To run garbage collection, is the assumption that ...
# help
k
To run garbage collection, is the assumption that I need to have a spark cluster set up?
e
Hi @Kevin Vasko, Yes, lakeFS assumes you have some means of submitting and running spark jobs See here for additional details on running GC jobs
k
Thanks.
I am seeing “Error while looking for metadata directory in the path: s3a://bucket/projects/myproject/_lakefs/retention/gc/commits/run_id={id}/commits.csv_
Do i have to create that path?
i
Hi Kevin! Which user are you using to run the spark job and can you share it’s permissions?
k
i’m using my account which is an admin account
well it’s in the “Admins” group
It seems to only be a warning but the next line is AWSBadRequestException: getFileStatus on {path i mentioned above}
i
Hi Kevin, let me try to collect some data to assist here: 1. Which version of the lakeFS Spark client are you using? 2. Can you share your spark-submit command (without the values for the keys of course) 3. What version of lakeFS are you running?
k
0.6.0 i tried the 3.0.1 and the 3.1.2 and got same result. I’ll send this tomorrow (not in front of computer) 0.80
i
Awesome. Thank you!
k
so i did see it was creating the commits file (i didn’t see it bc it wasn’t showing in lakefs ui).
but it’s in the aws s3 console
how closely tied to the spark version do I need?
i was just running a local standalone spark cluster on my local machine and grabbed the latest spark version
i
When you say “i did see it was creating the commits file” Do you mean the the list of expired objects? under
_lakefs/retention/gc/addresses/mark_id=MARK_ID
k
yes
i saw it in the s3 console but wasn’t seeing it lakefs ui so i didn’t think it was making it
but it is
i
Got it. Thanks
e
Hi @Kevin Vasko , Just to make sure - you're configuring the job with both your lakeFS and AWS S3 access key id/secret access key pairs?
k
@Iddo Avneri @Elad Lachmi Yup! See attached error log. I also included the script I’m using to run the code. https://gist.github.com/vaskokj/621cdcc328f4bbbf4586e96a3968a16b
e
Great, I'll take a look
k
I am using a local spark cluster. I just spun up a 3.3.1 Standalone spark cluster on my local box
Not sure if I need to match the lakefs-spark-client-312-hadoop3-assembly-0.6.0.jar
Essentially I’m just trying to clean up all the crap that people have deleted.
e
From the looks of it it's failing earlier It's getting a 400 HTTP error from AWS I'll need to dig into this a bit
Essentially I’m just trying to clean up all the crap that people have deleted.
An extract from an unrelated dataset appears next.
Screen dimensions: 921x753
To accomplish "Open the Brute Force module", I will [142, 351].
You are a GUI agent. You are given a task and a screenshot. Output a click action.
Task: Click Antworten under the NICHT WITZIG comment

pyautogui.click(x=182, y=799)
Yep, that's exactly what it's for 🙂
k
@Elad Lachmi so what’s weird is the credentials are correct…because it creates the commit.csv file
e
I believe the
csv
file is created using lakeFS's role, while the cleanup is done with the AWS credentials, but I just want to make sure before we dig deeper
k
also could this be an issue with not passing an endpoint URL?
When i pass an endpoint url I had more issues
e
Still looking into it
k
no rush. i’ll be around. It’s probably a mistake on my end
e
Either way, I'd be happy to assist
k
Or something to do with my environment
e
Seems like there's an issue with STS credentials and S3A GetFileStatus It's an old issue, but the circumstances seem too similar to be a coincidence I'll read up on it a bit
k
Issue with lakeFS client or issue with something else?
The AWS account I have access to requires me to use a session token
e
Hadoop + STS credentials + S3A GetFileStatus
Yes, I understand
Can you try something real quick (if you haven't already) Can you try setting
AWS_REGION
to your region in your terminal session and trying again?
k
can you clarify?
it’s set in the command
not sure how to set it in “terminal session”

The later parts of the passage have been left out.